»»
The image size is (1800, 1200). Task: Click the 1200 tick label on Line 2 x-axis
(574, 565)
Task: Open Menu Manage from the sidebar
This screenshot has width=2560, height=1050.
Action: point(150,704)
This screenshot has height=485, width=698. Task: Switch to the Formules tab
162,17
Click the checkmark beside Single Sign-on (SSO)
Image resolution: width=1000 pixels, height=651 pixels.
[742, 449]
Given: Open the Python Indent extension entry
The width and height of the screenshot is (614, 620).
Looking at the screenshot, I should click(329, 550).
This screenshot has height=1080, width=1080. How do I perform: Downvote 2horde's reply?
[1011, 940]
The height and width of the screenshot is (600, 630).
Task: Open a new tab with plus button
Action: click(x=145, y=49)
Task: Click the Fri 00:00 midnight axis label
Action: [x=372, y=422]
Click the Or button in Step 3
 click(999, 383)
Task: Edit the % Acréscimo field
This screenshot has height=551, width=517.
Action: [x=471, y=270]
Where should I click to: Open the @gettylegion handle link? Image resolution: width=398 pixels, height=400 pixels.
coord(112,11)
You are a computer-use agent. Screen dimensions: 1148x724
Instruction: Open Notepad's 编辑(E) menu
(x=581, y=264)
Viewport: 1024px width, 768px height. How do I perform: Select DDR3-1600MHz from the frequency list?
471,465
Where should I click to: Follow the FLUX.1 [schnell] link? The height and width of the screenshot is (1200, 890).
««
## What you are asked to do
Copy out the entries above without altering a single character.

## Response
The image size is (1800, 1200). Task: Click the 1200 tick label on Line 2 x-axis
(574, 565)
Task: Open Menu Manage from the sidebar
This screenshot has width=2560, height=1050.
Action: point(150,704)
This screenshot has height=485, width=698. Task: Switch to the Formules tab
162,17
Click the checkmark beside Single Sign-on (SSO)
Image resolution: width=1000 pixels, height=651 pixels.
[742, 449]
Given: Open the Python Indent extension entry
The width and height of the screenshot is (614, 620).
Looking at the screenshot, I should click(329, 550).
This screenshot has height=1080, width=1080. How do I perform: Downvote 2horde's reply?
[1011, 940]
The height and width of the screenshot is (600, 630).
Task: Open a new tab with plus button
Action: click(x=145, y=49)
Task: Click the Fri 00:00 midnight axis label
Action: [x=372, y=422]
Click the Or button in Step 3
 click(999, 383)
Task: Edit the % Acréscimo field
This screenshot has height=551, width=517.
Action: [x=471, y=270]
Where should I click to: Open the @gettylegion handle link? Image resolution: width=398 pixels, height=400 pixels.
coord(112,11)
You are a computer-use agent. Screen dimensions: 1148x724
Instruction: Open Notepad's 编辑(E) menu
(x=581, y=264)
Viewport: 1024px width, 768px height. How do I perform: Select DDR3-1600MHz from the frequency list?
471,465
Where should I click to: Follow the FLUX.1 [schnell] link? The height and width of the screenshot is (1200, 890).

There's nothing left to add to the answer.